## begin Recorded data

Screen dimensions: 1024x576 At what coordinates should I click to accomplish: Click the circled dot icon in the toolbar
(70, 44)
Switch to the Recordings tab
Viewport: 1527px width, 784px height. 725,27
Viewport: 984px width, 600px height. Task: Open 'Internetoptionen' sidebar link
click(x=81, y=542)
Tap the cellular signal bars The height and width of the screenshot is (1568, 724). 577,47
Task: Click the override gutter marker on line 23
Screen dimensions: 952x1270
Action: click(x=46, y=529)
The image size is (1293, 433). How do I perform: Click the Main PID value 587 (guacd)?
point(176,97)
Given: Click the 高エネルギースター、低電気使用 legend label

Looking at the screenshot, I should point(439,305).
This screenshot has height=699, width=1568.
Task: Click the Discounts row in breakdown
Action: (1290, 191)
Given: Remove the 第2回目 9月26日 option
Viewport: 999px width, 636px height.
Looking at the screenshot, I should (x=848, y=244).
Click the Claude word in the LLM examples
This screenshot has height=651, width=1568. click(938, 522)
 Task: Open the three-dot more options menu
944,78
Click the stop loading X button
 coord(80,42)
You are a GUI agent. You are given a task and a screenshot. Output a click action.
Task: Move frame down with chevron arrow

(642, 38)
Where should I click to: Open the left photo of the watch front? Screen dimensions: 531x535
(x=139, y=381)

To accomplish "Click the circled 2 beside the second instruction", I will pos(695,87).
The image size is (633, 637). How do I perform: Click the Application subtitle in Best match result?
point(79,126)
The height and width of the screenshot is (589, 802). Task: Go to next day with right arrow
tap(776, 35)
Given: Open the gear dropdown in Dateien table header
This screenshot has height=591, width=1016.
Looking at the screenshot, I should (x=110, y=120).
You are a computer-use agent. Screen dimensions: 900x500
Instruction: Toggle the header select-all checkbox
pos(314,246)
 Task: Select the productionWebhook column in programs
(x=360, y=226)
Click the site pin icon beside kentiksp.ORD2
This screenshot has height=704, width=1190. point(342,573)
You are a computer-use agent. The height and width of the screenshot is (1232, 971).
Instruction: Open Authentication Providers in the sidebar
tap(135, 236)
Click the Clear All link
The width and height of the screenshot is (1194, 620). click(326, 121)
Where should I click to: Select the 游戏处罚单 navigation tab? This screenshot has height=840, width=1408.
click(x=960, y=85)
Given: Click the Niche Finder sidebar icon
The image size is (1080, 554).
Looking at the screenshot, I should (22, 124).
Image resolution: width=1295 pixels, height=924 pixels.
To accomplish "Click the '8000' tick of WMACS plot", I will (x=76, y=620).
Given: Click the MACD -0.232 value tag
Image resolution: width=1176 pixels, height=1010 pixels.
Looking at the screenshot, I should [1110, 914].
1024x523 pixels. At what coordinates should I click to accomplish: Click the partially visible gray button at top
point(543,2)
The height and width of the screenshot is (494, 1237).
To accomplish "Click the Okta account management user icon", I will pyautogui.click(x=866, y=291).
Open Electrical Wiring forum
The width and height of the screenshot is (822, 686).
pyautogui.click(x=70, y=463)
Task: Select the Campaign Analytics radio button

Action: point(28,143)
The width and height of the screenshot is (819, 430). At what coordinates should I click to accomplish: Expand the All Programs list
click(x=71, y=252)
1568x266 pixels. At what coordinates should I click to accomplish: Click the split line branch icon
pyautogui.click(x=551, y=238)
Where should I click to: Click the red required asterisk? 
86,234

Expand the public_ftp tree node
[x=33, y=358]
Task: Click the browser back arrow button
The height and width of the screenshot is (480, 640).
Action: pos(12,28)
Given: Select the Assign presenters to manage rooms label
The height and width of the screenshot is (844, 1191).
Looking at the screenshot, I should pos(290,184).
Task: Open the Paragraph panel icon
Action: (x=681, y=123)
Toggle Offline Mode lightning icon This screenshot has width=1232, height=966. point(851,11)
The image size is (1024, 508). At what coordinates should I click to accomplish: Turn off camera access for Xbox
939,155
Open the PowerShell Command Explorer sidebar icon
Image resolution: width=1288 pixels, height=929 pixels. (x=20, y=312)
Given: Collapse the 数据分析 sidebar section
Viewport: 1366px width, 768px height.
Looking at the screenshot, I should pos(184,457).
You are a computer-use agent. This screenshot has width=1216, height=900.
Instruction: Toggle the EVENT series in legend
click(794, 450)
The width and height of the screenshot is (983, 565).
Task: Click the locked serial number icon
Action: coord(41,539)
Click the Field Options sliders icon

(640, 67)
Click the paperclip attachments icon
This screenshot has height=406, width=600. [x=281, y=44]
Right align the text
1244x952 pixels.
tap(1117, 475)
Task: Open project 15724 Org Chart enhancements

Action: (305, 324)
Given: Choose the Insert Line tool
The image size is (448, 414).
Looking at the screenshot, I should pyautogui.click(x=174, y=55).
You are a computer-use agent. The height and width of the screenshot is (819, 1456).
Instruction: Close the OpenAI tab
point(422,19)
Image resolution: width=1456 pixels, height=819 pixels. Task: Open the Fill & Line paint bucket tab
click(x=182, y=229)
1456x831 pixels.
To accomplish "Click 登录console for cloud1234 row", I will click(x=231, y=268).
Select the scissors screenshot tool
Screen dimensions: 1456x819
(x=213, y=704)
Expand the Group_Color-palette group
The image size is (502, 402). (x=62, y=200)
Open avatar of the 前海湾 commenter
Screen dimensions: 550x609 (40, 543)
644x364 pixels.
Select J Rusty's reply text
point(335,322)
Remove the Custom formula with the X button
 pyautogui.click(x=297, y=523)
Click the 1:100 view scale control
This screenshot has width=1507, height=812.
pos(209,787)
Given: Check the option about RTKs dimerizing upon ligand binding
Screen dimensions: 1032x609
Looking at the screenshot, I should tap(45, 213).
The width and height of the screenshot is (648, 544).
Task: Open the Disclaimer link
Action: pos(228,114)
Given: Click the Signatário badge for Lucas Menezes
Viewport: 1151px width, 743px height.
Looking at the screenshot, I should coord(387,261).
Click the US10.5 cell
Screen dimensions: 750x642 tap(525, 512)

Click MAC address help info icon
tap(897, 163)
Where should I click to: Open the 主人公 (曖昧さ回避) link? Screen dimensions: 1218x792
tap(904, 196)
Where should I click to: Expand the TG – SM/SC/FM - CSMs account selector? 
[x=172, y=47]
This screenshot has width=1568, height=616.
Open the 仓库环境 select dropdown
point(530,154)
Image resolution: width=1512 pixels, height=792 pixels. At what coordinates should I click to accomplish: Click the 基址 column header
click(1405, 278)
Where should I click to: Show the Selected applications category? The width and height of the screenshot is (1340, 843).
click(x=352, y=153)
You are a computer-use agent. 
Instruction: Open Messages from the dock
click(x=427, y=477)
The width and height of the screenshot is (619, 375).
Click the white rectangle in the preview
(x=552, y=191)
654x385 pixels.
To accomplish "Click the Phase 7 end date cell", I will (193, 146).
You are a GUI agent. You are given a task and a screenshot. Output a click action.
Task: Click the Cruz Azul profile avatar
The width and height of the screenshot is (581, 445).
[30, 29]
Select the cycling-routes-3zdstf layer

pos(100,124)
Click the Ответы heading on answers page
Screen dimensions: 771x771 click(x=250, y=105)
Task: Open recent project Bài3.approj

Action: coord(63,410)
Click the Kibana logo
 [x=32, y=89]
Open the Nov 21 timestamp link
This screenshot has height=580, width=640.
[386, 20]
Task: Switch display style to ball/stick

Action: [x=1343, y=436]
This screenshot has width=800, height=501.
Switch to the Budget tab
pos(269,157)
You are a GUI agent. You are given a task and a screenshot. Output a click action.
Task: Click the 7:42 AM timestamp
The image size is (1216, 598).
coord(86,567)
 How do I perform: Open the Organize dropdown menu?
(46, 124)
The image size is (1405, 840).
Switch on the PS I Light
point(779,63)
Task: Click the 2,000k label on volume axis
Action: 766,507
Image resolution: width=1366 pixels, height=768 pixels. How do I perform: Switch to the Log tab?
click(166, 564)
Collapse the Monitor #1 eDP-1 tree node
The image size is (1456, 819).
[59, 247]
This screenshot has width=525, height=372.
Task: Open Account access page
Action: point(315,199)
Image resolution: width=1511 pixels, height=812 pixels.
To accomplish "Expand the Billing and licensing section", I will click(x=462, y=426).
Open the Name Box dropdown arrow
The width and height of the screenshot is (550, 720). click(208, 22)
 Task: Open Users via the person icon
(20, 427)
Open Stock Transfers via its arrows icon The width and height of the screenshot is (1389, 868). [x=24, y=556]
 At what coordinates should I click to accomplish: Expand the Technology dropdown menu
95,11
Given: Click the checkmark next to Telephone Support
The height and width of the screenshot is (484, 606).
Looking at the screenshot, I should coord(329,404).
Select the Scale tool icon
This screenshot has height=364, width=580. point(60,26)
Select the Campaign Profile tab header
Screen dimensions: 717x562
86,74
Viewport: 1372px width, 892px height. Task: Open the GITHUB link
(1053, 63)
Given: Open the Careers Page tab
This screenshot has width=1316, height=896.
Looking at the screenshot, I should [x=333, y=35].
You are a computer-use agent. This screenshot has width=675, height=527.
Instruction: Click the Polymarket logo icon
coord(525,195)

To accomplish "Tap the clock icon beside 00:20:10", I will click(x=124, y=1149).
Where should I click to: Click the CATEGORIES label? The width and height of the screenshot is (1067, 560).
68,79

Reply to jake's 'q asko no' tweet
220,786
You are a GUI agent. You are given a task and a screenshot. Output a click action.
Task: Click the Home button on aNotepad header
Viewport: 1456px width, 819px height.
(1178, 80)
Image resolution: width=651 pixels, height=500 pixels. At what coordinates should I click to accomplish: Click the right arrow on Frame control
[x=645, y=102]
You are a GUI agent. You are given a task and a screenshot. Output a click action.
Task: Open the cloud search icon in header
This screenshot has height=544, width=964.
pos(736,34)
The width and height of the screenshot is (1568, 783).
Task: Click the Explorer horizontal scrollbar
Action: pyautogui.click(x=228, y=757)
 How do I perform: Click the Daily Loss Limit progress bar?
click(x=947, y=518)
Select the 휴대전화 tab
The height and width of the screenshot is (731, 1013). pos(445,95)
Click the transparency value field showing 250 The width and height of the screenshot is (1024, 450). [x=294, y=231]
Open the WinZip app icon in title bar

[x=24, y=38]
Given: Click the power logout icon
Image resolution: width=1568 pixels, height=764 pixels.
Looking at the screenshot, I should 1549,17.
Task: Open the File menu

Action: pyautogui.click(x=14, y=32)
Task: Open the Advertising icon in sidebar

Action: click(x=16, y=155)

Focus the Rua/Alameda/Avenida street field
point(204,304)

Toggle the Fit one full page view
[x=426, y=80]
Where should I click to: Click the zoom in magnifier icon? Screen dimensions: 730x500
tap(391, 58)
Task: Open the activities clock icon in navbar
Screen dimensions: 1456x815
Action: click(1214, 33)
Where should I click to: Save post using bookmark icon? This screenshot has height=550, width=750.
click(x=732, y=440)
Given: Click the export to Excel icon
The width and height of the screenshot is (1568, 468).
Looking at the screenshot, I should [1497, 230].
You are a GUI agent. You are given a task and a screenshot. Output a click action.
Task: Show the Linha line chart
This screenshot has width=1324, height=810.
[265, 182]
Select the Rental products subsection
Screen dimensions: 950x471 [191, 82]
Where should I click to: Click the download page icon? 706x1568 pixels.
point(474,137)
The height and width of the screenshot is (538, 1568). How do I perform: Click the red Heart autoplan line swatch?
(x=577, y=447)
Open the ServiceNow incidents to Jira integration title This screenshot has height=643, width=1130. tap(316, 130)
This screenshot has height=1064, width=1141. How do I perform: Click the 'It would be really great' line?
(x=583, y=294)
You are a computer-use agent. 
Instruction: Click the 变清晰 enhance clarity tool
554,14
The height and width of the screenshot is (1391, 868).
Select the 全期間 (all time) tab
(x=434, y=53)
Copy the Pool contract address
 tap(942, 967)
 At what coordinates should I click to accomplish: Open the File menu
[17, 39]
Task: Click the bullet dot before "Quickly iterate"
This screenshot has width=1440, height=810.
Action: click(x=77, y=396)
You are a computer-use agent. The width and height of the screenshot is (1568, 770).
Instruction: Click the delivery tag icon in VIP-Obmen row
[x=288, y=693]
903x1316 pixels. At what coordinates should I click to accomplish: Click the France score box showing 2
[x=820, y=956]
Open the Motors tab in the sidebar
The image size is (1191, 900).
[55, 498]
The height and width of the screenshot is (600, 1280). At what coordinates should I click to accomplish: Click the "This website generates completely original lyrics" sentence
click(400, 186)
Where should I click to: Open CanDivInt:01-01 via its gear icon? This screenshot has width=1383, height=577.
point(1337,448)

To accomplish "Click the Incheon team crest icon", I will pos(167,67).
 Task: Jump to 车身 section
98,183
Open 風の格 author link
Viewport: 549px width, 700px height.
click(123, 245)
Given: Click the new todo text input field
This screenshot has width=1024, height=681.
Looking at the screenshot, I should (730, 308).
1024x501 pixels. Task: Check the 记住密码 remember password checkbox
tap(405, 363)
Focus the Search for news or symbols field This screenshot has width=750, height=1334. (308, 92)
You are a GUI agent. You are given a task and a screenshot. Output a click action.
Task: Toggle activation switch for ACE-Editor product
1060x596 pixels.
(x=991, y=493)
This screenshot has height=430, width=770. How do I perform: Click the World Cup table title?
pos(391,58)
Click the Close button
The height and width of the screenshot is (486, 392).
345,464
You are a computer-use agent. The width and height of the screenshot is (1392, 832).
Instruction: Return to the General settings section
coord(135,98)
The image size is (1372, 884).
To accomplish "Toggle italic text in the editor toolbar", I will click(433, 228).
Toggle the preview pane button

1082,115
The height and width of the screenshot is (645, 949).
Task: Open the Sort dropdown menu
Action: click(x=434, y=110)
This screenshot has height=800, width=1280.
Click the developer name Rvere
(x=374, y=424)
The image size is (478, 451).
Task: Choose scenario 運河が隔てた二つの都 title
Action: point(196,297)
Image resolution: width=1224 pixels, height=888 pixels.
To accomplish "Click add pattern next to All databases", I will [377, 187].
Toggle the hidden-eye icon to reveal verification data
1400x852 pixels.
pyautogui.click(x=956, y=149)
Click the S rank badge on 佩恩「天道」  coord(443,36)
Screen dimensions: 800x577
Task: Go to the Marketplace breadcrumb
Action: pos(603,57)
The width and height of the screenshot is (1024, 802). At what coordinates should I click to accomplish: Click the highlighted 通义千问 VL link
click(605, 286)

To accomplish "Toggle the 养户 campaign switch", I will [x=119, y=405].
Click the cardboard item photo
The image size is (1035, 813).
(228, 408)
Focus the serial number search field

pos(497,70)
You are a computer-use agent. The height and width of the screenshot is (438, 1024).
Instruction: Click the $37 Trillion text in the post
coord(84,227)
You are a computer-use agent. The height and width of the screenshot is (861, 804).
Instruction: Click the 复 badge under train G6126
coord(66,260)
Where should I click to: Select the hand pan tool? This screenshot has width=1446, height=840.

## end Recorded data

:: Directions ::
Quote everything from the line containing "Given: Click the power logout icon" down to the line containing "click(x=732, y=440)", both of those lines included, word for word.

:: Solved exercise ::
Given: Click the power logout icon
Image resolution: width=1568 pixels, height=764 pixels.
Looking at the screenshot, I should 1549,17.
Task: Open the File menu

Action: pyautogui.click(x=14, y=32)
Task: Open the Advertising icon in sidebar

Action: click(x=16, y=155)

Focus the Rua/Alameda/Avenida street field
point(204,304)

Toggle the Fit one full page view
[x=426, y=80]
Where should I click to: Click the zoom in magnifier icon? Screen dimensions: 730x500
tap(391, 58)
Task: Open the activities clock icon in navbar
Screen dimensions: 1456x815
Action: click(1214, 33)
Where should I click to: Save post using bookmark icon? This screenshot has height=550, width=750.
click(x=732, y=440)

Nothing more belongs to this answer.